Jewish law dictates a lot of holiness through separation. Shabbat from not-Shabbat, meat from milk, that kind of thing. I don’t keep Shabbat and I’m a vegetarian, but the concept of blessed separation has recently been sticking with me.
By staying apart, reserving touch for those with whom we live, we too express love and responsibility — both to those inside our social bubbles and those on the outside. But it can also feel, especially now, that we need some form of connection more than ever.
In addition to air hugs and strategically placing his arm in pictures to imitate an embrace, one of my friend’s main workarounds to the no-touching-girls thing is to make a deliberate effort to look people in the eyes, especially in moments of goodbyes. I distinctly remember him doing this when we parted ways in the airport following said summer program. When everyone else was giving rushed hugs, he stopped, made eye contact, and told me how our friendship was important to him. Obviously, that has stayed with me.

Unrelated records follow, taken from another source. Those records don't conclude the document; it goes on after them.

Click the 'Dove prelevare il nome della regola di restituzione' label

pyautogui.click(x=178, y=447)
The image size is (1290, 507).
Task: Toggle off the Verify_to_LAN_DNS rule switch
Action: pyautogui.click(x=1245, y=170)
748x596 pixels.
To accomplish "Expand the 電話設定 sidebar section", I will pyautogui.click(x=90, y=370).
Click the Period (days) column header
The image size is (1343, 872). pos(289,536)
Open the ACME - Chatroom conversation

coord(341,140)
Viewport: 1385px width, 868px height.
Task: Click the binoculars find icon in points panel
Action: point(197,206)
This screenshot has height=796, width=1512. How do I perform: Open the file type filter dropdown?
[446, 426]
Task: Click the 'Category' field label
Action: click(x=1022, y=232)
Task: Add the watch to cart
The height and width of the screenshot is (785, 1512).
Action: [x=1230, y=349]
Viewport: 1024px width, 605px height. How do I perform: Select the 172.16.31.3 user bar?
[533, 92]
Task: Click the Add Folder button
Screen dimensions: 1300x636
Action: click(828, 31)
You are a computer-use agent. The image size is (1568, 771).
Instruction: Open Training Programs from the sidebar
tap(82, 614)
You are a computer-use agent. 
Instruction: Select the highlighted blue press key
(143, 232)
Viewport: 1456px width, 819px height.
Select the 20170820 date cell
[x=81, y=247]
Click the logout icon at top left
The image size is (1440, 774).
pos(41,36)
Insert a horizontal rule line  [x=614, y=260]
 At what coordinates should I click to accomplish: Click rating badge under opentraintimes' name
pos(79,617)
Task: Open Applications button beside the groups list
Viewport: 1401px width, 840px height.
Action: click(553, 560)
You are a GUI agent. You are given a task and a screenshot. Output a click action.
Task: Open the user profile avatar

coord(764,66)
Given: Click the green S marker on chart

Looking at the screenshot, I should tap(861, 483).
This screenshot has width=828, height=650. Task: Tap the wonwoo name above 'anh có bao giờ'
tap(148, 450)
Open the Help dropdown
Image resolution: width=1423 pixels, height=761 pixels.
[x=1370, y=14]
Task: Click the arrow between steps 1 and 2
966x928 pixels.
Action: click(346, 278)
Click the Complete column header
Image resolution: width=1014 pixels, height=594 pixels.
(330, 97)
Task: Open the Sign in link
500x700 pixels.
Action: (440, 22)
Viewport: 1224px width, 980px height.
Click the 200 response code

As eyes are conveniently located above the mask-zone, I’ve been trying to work on my eye-contact when I see people. As my close friends have departed for college and gap years, I’ve tried to use my goodbyes to emphasize my love and my desire to stay in touch. And I’m trying not to pretend like things are normal. This is wacky and uncomfortable and tragic, and acting like it’s not only makes things worse.
While I’m sure as hell not doing this when a vaccine comes around, learning about shomer negiah has made me think about the ways I will appreciate and treat physical interaction when it again becomes appropriate. As I patiently await the days when I will have suite mates and sleepovers and attend packed college parties and all the rest, as I look my friends in the eyes and try to tell them what they mean to me: I recognize how, in my own way, I have come to see touch as holy, too.